The current pessimism towards European equities stems from Brexit negotiations, Italy’s fiscal laxity that put the country on a collision course with the EU, and the region’s high sensitivity to the global economy. “Whilst much of this is reflected in valuations, investors have become increasingly skittish,” said James Rutherford, head of European equities at Hermes Investment Management.

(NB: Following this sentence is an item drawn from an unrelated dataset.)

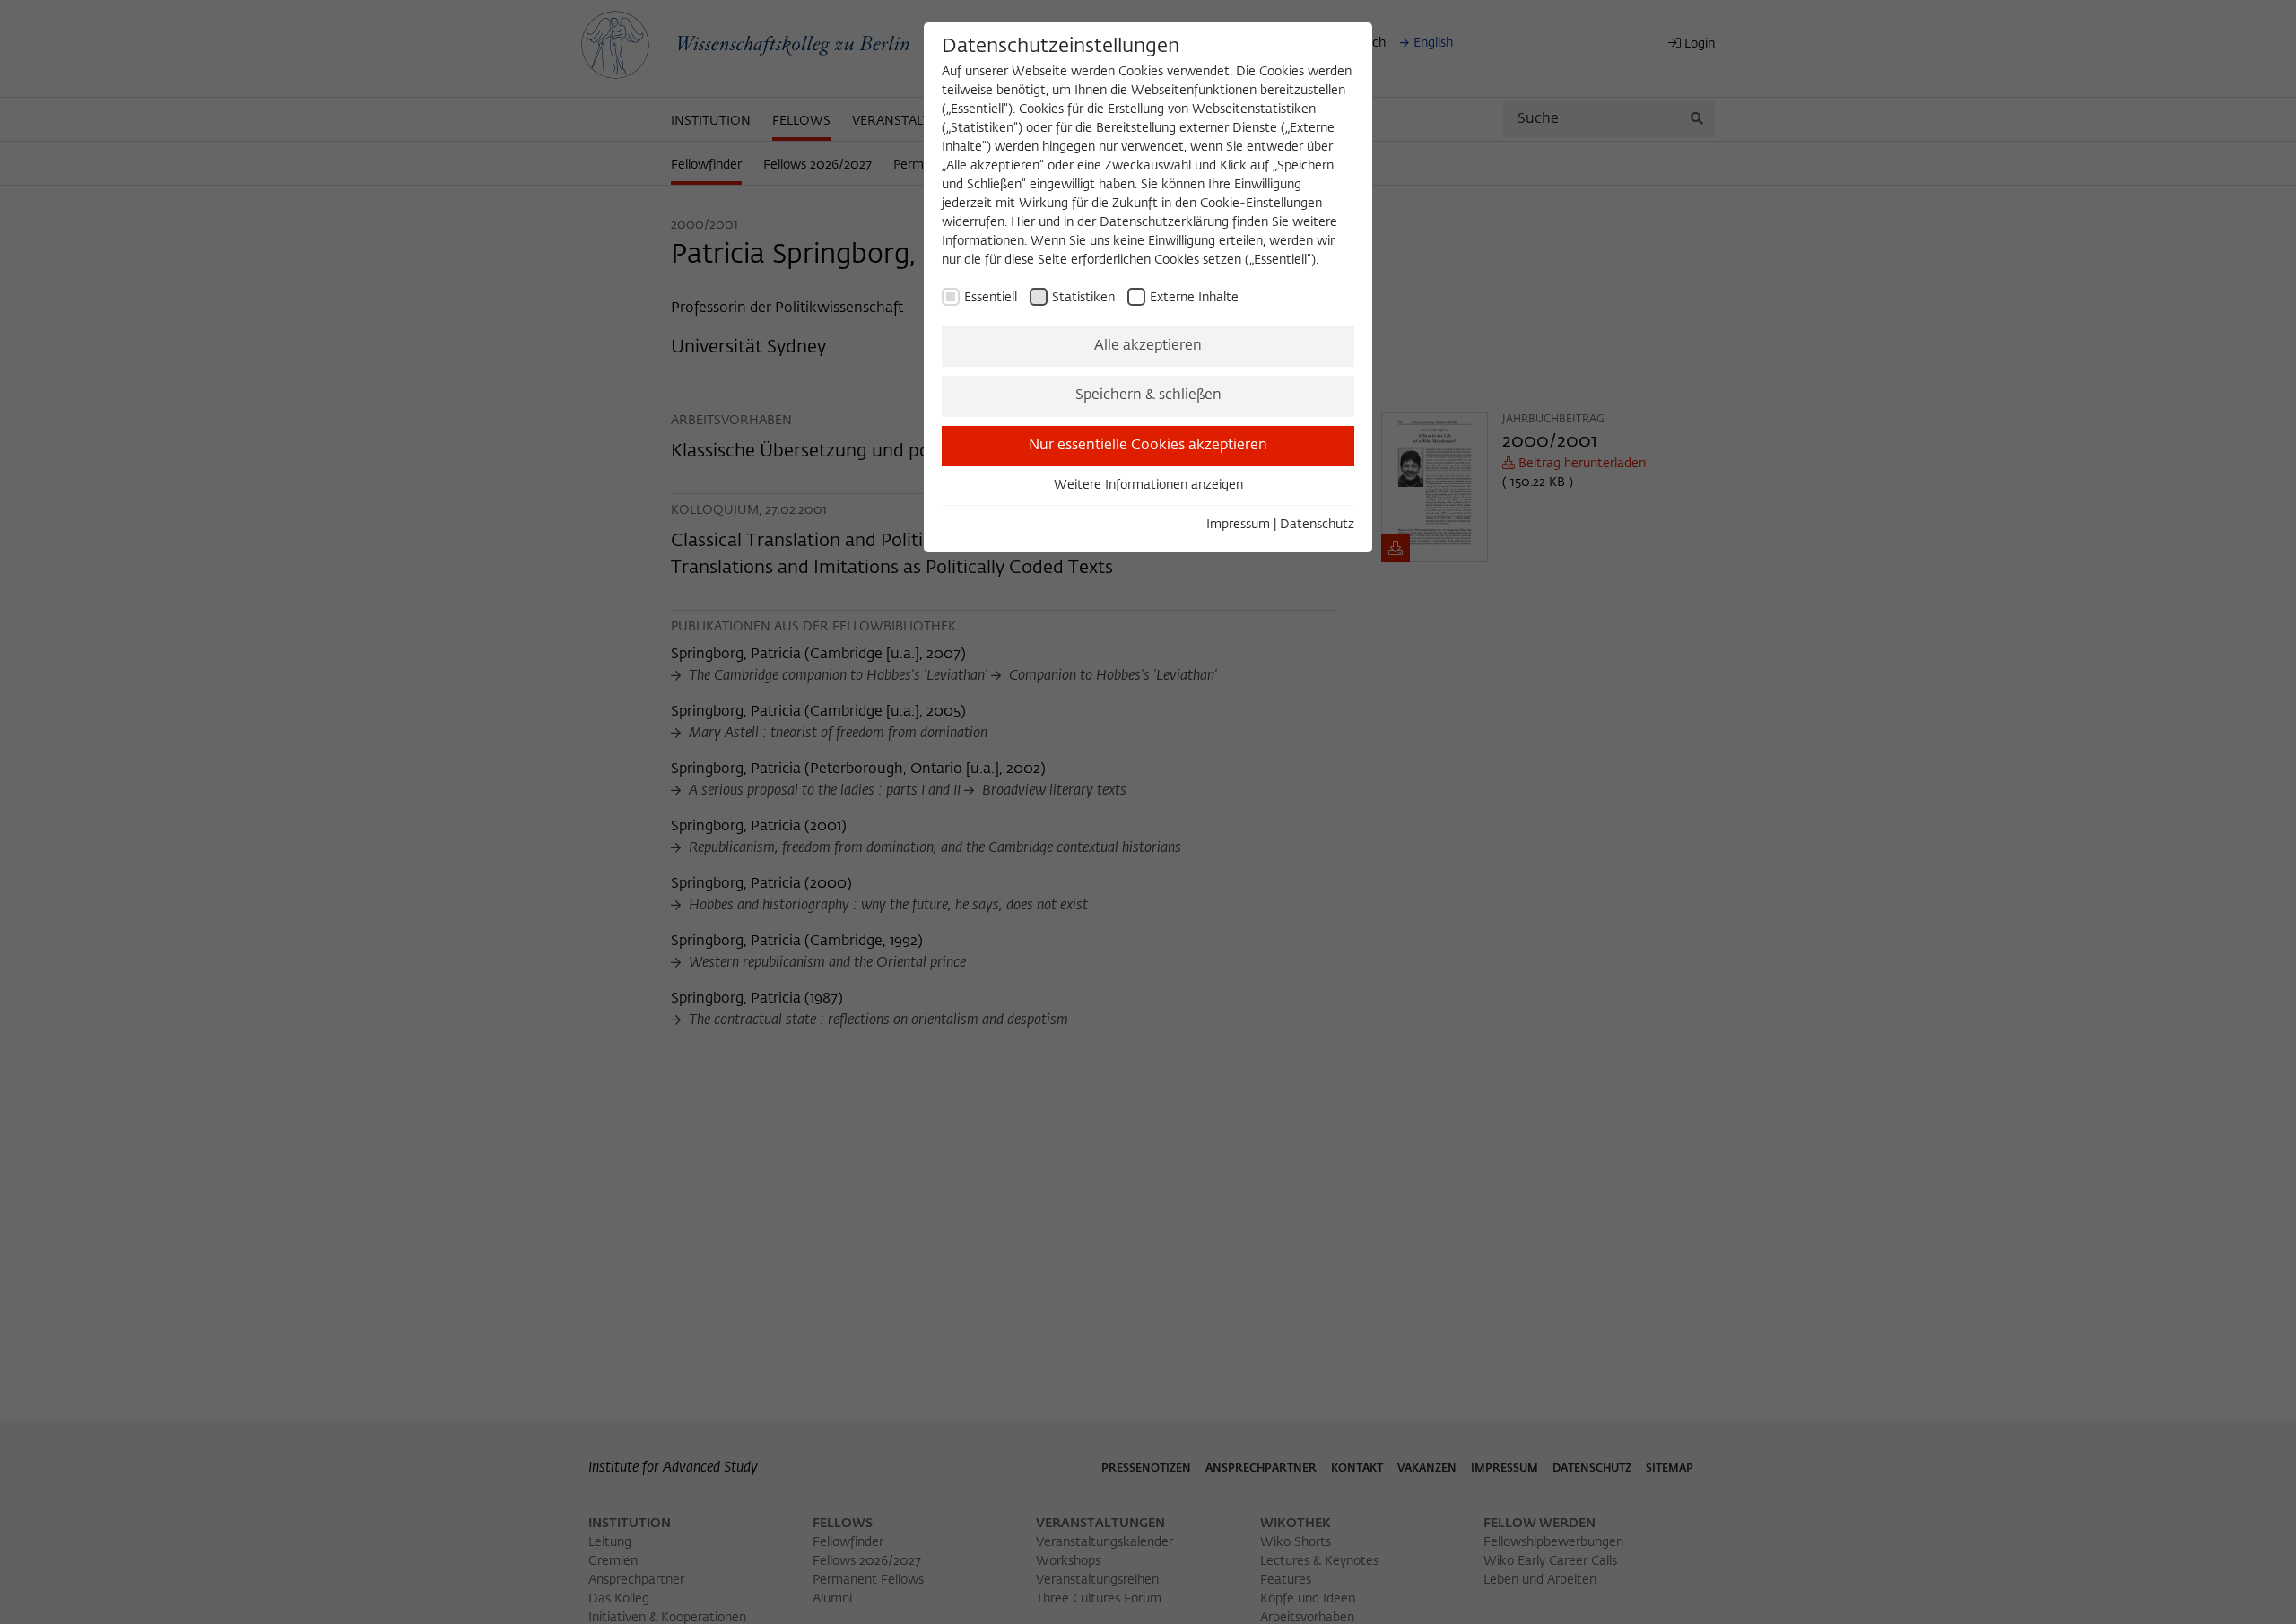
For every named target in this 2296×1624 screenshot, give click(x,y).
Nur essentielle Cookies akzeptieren (1148, 446)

Rutherford cited the weaker euro as potentially lending a useful tailwind for the asset class, and reckoned that “given the uncertainty, we think the opportunities will tend to reside among structural growers that have a high degree of earnings visibility,” As investors focus less on technology in 2019, Chan reckoned European stocks may have the chance to play catch up.
Amongst sectors, defensives should be preferred over cyclical sectors, and investors should keep an eye out for structural growth plays, said Yeo. “For example, IT software and services companies that are benefiting from the widespread adoption of technology, and biopharmaceutical companies that are benefiting from the rising healthcare spending and an innovative drug pipeline.” Yeo also pointed out the investment potential in so-called “wide moat” companies with a better ability to defend their market share amid rising wages, input costs and interest expense because of their strong pricing power and healthy balance sheets. “As we move into the later stages of the business cycle, investors should be considering a more defensive portfolio tilt for 2019.”
In contrast, cyclical sectors including materials, industrials and financials all underperformed in 2018 and despite the possibility of a tactical rebound, Yeo reckoned it is harder to get excited for these sectors, especially when considering the challenges they will face in the coming year.
9. Industrial commodities
Investors could also consider a shift in focus from energy to industrial commodities, where supply lags demand and inventory continues to run low, according to Chan. “Prices may gap up especially if global growth and China’s domestic demand recovery surprise on the upside.”
10. ESG, diversity and inclusion
2019 will also see investors increasingly focus on environmental, social and corporate governance, or ESG, particularly climate change following warnings from the Intergovernmental Panel on Climate Change report in October, according to Eoin Murray, head of investment at Hermes Investment Management.
Murray also sees further boosts to the cause of diversity and inclusion in the coming year. “2019, then, is the year for the investment industry to truly pick up the challenge,” he said. “We’ve enjoyed spreading our capital across asset classes, sectors and geographies, and now we must take advantage of diversity, if for no other than good economic reasons. It simply makes commercial (and investment) sense.